0
Plateforme pour la culture / Lyon-région

L’amphithéâtre de Fourvière transformé en cabaret. Le temps d’une soirée assez magique. Avec une troupe ukrainienne déjantée qui a conquis le public.

«Terabak» Une belle tromperie !

Elles d’abord. Six sur scène, six musiciennes, contre-basse, guitare, piano… Toutes chanteuses.
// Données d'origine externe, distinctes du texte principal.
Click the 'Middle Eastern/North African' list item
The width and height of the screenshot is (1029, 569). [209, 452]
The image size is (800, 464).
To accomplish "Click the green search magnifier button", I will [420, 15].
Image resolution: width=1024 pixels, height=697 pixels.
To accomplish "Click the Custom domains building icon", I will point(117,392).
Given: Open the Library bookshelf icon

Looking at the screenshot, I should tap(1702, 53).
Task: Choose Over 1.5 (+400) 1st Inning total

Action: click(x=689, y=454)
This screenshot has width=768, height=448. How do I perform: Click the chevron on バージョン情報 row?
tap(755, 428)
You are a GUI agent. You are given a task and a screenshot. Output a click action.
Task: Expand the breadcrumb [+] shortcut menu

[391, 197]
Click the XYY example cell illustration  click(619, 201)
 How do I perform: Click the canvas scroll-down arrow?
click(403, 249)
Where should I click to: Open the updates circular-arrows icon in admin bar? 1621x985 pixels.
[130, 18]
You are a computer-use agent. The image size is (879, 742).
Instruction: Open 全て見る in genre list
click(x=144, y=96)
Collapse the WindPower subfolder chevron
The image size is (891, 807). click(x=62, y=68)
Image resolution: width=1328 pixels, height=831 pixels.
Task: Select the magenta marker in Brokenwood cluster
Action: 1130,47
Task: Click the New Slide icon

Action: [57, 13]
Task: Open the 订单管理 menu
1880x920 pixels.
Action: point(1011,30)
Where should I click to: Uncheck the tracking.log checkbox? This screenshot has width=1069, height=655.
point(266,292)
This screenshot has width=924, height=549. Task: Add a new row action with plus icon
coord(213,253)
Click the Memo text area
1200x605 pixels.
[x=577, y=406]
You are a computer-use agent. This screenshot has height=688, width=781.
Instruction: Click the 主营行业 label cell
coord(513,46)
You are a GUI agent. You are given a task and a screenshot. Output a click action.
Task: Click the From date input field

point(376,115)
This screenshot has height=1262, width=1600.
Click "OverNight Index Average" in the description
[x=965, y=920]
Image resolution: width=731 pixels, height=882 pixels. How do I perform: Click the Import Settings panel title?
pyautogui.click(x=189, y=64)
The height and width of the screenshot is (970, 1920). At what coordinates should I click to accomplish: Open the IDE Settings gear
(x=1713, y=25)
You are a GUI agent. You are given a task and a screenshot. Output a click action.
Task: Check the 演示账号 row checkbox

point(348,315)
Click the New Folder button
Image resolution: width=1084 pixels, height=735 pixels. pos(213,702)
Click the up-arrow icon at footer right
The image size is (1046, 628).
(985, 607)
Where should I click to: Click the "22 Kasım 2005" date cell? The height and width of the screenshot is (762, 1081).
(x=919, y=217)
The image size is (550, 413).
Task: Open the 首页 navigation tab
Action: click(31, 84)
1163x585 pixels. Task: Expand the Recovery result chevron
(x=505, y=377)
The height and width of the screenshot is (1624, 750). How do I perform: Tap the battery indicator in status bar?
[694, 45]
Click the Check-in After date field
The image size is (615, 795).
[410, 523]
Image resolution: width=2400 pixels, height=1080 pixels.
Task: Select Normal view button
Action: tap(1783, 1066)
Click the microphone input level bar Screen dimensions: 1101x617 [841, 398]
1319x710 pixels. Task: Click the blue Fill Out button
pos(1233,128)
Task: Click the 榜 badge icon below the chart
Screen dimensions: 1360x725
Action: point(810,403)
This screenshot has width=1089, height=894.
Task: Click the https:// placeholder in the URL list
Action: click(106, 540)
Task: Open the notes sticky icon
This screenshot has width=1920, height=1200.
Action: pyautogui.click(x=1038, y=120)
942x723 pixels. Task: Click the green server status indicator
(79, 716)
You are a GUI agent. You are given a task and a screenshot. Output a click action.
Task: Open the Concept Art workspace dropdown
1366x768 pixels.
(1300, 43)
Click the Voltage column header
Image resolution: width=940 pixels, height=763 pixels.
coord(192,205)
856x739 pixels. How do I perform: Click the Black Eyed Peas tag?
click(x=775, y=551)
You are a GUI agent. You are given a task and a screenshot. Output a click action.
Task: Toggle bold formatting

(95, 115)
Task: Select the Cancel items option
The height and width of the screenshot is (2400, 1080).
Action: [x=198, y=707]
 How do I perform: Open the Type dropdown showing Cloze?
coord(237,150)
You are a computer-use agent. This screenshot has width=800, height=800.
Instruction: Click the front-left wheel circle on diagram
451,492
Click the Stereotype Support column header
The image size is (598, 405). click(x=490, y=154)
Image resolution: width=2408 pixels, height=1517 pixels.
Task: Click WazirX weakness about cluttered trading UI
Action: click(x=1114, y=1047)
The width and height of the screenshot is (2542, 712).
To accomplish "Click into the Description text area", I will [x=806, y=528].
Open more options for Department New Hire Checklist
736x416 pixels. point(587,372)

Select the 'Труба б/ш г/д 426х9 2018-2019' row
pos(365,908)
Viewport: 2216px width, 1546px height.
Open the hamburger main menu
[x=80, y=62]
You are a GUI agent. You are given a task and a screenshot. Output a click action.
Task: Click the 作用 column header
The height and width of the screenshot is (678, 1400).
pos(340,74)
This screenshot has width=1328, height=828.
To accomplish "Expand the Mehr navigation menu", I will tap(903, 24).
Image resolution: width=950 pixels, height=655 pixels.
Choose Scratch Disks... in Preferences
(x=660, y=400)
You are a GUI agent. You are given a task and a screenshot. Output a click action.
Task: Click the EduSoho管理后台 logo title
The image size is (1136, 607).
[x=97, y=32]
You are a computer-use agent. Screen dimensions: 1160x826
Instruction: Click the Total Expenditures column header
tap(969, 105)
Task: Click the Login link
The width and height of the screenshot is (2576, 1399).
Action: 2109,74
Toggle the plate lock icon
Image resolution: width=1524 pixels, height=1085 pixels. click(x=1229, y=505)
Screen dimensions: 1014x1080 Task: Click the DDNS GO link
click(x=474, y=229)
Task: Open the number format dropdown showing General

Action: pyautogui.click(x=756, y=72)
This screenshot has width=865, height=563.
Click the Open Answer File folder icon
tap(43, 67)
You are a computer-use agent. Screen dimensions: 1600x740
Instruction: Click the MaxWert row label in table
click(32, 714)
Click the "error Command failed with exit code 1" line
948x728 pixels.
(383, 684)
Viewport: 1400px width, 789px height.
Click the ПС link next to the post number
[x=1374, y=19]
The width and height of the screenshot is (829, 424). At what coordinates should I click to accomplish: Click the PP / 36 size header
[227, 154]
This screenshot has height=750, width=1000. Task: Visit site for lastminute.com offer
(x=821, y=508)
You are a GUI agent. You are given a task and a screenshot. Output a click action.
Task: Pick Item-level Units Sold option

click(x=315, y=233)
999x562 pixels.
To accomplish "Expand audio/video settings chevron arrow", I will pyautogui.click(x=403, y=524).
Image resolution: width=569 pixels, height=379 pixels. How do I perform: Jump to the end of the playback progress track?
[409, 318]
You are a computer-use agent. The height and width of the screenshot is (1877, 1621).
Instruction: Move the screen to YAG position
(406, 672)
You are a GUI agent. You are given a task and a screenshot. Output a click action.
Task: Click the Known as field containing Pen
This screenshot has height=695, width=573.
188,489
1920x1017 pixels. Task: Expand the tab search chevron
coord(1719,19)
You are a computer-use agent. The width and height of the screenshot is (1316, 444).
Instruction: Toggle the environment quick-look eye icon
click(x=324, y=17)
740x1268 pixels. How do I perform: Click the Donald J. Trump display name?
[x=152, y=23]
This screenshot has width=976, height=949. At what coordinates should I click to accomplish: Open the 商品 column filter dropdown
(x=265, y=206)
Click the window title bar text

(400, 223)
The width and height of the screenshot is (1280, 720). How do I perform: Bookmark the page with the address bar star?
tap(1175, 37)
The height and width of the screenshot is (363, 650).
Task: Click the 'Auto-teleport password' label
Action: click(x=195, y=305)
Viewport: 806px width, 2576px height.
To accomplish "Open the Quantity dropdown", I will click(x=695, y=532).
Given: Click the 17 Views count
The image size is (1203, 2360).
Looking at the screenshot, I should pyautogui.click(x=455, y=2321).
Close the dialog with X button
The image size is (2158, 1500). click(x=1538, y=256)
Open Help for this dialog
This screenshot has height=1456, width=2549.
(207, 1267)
Et un vrai look, masque blanc, cheveux en bataille, jupes, tuniques et collants, noir ponctué de couleurs… Une sacrée énergie pour un rock venu du fin fond de l’Ukraine. Rythme and slave. Un choeur rebelle.
Tout commence par un frisson. En combinaison blanche, un funambule surplombe le public à la tombée du jour. D’un pas lent et précis, il avance, une longue barre entre les mains. Alors qu’un bonimenteur se moque de cet «intrus». Au sol, un clown l’escorte, coussin vert en main, pour amortir le choc au cas où… Et puis tout à coup surgit une diablesse, en rouge. Sensuelle et provoc, elle hurle, interpellant le public en ukrainien. Le spectacle a commencé. Tambours frappés, quelques accords dans les graves. Un petit bonhomme en costume sombre s’active avec un balai pour chasser les paillettes qui scintillent. Puis il se lance dans un superbe numéro de nettoyage acrobatique avec son chiffon rouge. Un bar, un échafaudage… Il saute, hésite, tombe, glisse, se relève avant de rebondir sur un trampoline invisible. «Est-ce que quelqu’un connait ses parents ?», persifle le monsieur déloyal qui va enchainer les moqueries. En provoquant les rires des enfants et de leurs parents.
Cet étrange balayeur va donner le ton du spectacle. Un éloge de la maladresse. Numéros ratés qui s’enchainent. Magistral. Dur de se tromper avec talent !
Comme ce magicien qui, en grand écran, va réaliser quelques jolis tours de passe-passe avec son jeu de cartes. Ratages très réussis. Avec la complicité de deux volontaires éberlués qu’il va taquiner de son humour vachard : «On ne va pas y passer la soirée !».
Et la petite troupe enchaine. Plusieurs séquences autour d’un simple fil. Danse verticale. Magnifique. Un acrobate qui court après ses jambes, un vélo qui virevolte…
Tout à coup, une chute spectaculaire qui provoque des exclamations inquiètes dans les gradins de l’amphithéâtre. «Ne vous inquiétez pas, Il est mort !», s’amuse le bonimenteur avant d’interviewer un artiste ukrainien. Séquence qu’il conclut d’un «pas grave, il ne comprend rien». Alors que l’orchestre impose son tempo. Les filles qui se déchainent dans une lueur bleue. De belles sorcières. Et le public qui l’accompagne en frappant des mains. Joli final pour ce cabaret-terabak spectaculaire, rythmé et drôle. Très aérien, un petit nuage de folie douce.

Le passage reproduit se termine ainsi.